## EXTRACTED MATERIAL
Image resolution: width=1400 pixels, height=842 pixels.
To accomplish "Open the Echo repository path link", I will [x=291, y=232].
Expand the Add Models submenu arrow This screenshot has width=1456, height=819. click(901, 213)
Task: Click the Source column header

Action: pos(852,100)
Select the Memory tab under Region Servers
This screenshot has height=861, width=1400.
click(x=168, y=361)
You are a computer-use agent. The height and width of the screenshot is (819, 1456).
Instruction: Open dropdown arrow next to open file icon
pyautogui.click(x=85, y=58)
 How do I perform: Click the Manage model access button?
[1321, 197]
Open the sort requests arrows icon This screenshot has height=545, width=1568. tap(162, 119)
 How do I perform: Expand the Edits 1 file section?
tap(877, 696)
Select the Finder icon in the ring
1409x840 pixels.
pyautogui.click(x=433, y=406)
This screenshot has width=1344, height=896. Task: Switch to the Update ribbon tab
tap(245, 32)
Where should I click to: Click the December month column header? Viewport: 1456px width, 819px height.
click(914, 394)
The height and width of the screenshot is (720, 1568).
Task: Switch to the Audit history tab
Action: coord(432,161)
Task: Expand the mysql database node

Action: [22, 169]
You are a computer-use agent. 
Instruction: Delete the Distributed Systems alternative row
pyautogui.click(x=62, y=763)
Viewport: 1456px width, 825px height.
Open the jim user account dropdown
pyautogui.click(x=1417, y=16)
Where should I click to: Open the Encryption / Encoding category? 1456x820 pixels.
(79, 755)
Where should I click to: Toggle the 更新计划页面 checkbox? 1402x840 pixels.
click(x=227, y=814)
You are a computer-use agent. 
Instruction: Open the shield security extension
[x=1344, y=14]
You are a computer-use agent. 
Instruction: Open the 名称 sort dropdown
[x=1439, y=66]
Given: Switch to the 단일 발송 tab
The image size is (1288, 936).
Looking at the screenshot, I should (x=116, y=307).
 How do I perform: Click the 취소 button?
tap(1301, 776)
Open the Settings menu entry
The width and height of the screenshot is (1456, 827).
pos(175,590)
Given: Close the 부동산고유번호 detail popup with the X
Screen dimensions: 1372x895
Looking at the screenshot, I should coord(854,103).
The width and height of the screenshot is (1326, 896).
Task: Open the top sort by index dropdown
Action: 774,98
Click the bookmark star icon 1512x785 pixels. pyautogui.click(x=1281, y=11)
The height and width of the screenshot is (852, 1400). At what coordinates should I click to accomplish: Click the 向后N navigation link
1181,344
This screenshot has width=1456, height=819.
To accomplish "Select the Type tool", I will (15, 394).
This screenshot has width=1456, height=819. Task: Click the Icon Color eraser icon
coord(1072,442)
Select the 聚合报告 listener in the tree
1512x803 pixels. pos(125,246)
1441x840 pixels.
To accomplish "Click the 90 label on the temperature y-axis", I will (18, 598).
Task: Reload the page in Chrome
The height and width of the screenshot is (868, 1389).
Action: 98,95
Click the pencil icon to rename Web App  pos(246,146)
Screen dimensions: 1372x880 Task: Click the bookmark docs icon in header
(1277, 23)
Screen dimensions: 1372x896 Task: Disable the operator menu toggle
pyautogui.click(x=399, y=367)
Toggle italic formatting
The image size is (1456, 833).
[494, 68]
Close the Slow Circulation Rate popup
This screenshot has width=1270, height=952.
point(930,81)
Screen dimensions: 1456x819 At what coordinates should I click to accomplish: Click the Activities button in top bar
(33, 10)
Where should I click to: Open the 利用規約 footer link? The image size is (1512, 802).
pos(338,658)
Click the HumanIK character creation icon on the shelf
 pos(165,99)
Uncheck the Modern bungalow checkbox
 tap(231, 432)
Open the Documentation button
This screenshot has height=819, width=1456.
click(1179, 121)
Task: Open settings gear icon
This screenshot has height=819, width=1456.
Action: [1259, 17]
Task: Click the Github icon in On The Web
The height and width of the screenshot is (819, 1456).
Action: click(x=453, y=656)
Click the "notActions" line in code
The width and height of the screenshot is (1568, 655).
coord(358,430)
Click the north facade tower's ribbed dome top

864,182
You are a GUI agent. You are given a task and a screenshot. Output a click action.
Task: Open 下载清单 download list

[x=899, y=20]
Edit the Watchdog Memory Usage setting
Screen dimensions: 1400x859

## TASK DIRECTIONS
List every line above that contains the word "will".

## EXERCISE RESPONSE
To accomplish "Open the Echo repository path link", I will [x=291, y=232].
To accomplish "Select the Type tool", I will (15, 394).
To accomplish "Click the 90 label on the temperature y-axis", I will (18, 598).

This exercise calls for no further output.